What is needed: Pick out each line in the entries below that contains the word "text", counting a match only when uppercase and lowercase letters agree, and copy those lines out.
───── Exercise input
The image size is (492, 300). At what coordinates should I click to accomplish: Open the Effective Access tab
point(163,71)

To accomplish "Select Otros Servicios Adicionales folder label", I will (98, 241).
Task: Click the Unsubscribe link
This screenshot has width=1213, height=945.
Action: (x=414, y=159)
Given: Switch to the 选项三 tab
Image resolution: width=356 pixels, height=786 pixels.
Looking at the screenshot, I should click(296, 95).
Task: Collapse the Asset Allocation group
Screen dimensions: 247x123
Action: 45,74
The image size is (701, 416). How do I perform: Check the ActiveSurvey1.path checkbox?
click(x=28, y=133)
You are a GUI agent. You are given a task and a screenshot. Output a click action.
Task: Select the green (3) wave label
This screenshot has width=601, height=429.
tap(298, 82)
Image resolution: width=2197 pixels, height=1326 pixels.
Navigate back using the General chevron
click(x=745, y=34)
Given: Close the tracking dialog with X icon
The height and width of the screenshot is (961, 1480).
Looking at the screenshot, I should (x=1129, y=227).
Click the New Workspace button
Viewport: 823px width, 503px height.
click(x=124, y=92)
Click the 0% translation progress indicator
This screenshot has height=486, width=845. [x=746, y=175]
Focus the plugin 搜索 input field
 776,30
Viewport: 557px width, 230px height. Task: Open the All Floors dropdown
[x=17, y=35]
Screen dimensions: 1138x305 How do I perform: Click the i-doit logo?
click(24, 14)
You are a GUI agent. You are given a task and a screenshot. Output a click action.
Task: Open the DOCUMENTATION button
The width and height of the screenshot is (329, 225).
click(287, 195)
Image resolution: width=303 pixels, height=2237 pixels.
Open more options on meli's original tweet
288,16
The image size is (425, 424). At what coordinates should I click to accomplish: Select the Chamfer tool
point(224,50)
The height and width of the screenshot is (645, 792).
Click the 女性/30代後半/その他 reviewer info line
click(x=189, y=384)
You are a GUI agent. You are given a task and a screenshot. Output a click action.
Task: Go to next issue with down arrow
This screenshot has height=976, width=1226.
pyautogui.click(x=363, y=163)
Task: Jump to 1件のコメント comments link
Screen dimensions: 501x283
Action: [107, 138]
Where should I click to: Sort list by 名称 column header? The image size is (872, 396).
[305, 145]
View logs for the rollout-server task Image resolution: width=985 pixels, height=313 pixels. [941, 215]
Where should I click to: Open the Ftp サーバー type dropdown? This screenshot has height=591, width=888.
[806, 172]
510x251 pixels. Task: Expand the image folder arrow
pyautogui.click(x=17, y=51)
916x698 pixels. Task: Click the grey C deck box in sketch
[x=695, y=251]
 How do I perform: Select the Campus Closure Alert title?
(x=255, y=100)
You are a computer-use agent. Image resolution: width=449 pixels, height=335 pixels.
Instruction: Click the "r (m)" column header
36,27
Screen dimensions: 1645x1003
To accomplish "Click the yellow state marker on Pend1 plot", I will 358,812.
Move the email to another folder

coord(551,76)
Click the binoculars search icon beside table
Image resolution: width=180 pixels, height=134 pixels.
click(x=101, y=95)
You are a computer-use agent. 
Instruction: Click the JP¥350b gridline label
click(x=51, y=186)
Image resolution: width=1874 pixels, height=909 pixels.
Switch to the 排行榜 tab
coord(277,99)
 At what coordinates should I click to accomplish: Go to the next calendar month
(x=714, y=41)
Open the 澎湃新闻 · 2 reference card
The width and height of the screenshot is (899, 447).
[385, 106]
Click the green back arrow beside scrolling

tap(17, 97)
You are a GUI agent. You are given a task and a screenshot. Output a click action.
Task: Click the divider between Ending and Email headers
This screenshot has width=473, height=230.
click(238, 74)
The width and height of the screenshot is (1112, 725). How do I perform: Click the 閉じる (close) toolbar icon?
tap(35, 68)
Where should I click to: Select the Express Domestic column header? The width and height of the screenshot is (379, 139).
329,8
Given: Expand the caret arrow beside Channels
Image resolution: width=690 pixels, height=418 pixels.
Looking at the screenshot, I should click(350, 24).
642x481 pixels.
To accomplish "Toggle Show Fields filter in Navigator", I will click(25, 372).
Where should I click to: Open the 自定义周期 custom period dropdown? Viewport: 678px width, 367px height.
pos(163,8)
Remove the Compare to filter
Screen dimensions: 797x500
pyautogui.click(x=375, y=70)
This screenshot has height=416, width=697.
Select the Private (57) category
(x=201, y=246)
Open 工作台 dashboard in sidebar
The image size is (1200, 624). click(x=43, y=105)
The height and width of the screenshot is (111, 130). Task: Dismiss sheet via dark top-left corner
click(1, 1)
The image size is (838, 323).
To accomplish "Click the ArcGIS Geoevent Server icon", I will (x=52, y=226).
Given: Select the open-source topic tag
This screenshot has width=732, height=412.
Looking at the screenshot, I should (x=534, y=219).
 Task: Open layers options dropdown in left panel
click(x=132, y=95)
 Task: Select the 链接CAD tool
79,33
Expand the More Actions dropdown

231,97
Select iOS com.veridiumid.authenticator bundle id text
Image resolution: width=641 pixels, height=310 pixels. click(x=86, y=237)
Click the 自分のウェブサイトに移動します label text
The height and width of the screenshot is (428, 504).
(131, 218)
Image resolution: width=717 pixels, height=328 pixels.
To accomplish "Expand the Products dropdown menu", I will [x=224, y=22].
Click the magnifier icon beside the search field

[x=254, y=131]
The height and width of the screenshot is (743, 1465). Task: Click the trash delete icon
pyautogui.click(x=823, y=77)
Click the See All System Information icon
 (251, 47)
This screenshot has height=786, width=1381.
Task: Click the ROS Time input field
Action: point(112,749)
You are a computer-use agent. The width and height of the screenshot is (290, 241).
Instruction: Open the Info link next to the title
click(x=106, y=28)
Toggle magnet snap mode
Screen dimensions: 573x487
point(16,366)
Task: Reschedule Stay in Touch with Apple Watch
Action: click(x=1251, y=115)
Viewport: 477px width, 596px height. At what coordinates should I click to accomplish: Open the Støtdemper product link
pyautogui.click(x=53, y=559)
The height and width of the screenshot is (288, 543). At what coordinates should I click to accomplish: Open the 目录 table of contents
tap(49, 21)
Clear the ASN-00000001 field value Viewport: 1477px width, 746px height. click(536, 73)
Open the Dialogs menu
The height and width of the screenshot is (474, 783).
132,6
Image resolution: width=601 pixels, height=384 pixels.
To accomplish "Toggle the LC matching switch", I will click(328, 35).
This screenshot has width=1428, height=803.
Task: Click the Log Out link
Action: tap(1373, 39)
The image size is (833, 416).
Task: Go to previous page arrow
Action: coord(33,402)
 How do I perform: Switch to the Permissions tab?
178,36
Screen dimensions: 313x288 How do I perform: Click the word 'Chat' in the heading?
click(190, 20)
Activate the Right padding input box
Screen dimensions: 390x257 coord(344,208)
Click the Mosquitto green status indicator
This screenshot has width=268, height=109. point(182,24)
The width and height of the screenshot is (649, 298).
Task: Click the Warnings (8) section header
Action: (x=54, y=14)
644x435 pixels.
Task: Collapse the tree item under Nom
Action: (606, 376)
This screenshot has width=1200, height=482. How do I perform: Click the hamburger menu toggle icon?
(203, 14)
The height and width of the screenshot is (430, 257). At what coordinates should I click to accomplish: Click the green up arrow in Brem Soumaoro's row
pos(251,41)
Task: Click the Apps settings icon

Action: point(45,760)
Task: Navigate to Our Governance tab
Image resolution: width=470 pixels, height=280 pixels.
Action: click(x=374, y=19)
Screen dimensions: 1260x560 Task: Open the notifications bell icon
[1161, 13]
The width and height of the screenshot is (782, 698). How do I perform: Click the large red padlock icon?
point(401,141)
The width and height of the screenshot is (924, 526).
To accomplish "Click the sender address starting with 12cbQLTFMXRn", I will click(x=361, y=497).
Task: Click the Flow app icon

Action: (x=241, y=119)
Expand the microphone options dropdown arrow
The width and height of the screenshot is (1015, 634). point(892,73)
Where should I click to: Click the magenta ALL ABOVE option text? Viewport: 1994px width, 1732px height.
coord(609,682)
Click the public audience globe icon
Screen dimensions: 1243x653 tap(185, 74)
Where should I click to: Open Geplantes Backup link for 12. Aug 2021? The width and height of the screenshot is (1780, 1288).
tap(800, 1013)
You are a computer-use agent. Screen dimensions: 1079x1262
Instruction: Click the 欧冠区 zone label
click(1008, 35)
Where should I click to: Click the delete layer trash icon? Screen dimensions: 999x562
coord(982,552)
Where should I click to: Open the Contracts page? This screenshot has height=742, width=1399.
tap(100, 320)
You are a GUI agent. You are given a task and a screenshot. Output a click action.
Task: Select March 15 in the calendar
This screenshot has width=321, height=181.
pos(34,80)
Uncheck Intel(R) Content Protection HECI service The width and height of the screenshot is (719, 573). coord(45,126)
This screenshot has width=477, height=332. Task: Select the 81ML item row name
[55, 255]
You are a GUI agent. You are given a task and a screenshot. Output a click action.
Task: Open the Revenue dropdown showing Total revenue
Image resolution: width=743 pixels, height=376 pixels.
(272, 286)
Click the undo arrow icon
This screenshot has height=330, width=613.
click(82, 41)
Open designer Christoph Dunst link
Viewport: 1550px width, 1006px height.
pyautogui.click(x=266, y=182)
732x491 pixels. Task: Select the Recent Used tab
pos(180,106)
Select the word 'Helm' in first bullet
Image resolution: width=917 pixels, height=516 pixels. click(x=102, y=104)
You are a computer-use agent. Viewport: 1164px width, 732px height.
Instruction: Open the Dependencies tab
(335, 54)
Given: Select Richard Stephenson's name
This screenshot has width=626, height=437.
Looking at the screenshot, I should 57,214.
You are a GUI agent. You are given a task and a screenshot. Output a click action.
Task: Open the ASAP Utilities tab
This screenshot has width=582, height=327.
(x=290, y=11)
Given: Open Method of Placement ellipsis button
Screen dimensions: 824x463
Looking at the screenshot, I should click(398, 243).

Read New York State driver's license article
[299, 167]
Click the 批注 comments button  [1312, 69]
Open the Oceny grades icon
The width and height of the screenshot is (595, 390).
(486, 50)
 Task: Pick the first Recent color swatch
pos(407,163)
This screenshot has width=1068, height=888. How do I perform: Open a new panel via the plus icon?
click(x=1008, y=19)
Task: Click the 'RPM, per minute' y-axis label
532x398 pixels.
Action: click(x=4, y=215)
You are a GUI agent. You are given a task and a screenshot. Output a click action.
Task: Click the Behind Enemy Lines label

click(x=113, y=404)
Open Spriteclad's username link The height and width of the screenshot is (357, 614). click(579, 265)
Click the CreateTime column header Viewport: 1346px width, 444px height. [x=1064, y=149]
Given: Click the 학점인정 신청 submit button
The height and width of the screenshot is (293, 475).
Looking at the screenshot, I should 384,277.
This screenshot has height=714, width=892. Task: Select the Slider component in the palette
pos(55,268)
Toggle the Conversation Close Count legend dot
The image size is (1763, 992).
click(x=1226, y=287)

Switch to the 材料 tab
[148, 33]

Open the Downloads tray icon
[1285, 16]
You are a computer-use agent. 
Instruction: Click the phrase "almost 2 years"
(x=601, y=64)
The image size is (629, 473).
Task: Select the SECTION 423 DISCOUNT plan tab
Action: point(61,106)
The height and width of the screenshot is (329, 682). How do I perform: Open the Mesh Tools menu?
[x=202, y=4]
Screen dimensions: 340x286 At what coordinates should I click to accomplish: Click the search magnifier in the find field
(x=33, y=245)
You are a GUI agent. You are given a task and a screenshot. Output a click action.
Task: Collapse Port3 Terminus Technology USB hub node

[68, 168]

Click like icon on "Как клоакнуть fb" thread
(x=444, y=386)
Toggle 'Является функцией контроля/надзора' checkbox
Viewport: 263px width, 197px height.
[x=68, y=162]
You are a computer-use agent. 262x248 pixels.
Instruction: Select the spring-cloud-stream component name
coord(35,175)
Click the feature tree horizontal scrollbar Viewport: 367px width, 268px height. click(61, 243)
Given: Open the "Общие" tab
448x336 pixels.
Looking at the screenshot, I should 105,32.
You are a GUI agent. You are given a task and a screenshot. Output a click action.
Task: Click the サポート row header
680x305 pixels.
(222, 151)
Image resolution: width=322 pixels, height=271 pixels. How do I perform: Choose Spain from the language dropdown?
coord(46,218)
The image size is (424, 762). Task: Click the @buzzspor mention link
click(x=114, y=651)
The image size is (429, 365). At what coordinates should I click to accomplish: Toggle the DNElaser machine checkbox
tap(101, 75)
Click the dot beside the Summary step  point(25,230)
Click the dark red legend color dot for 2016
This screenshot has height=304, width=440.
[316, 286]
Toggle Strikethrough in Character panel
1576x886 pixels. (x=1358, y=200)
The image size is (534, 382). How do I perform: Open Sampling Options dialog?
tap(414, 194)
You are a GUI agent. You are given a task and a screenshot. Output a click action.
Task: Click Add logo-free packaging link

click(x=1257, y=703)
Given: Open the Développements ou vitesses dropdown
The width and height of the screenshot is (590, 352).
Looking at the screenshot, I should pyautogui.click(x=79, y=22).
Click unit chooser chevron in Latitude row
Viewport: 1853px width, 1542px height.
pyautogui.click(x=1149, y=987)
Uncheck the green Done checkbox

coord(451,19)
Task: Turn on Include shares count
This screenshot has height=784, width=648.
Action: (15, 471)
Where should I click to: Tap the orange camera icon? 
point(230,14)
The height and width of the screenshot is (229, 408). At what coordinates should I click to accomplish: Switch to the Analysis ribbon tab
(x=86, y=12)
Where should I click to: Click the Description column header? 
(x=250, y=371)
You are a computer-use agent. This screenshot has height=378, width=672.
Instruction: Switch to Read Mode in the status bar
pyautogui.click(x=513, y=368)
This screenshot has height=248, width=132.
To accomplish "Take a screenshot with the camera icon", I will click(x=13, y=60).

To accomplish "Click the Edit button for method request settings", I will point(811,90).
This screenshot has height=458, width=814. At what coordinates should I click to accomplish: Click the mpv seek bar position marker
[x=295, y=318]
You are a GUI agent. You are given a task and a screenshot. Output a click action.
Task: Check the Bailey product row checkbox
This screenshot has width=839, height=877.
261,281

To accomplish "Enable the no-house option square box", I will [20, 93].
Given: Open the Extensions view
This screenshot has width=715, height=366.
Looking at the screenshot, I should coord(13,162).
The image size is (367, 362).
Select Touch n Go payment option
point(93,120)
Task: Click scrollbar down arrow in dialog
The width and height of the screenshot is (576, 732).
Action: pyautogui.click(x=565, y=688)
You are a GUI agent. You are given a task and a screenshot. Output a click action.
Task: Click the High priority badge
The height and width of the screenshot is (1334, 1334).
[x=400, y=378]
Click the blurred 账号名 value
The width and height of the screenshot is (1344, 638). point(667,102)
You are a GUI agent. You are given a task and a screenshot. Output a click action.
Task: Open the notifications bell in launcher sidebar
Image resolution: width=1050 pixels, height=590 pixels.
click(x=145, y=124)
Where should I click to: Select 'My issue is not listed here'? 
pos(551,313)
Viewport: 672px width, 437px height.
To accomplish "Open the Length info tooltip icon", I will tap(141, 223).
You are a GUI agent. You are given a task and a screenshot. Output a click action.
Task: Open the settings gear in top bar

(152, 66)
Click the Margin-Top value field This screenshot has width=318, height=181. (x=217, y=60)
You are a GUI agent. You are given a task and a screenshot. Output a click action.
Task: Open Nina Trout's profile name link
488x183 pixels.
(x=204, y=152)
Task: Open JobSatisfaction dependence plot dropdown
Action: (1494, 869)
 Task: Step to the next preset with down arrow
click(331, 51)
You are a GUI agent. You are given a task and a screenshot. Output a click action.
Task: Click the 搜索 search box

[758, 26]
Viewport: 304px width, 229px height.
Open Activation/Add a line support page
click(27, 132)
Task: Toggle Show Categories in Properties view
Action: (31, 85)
──────────
Response below:
Select iOS com.veridiumid.authenticator bundle id text
Click the 自分のウェブサイトに移動します label text
Where should I click to: Click the magenta ALL ABOVE option text? Viewport: 1994px width, 1732px height.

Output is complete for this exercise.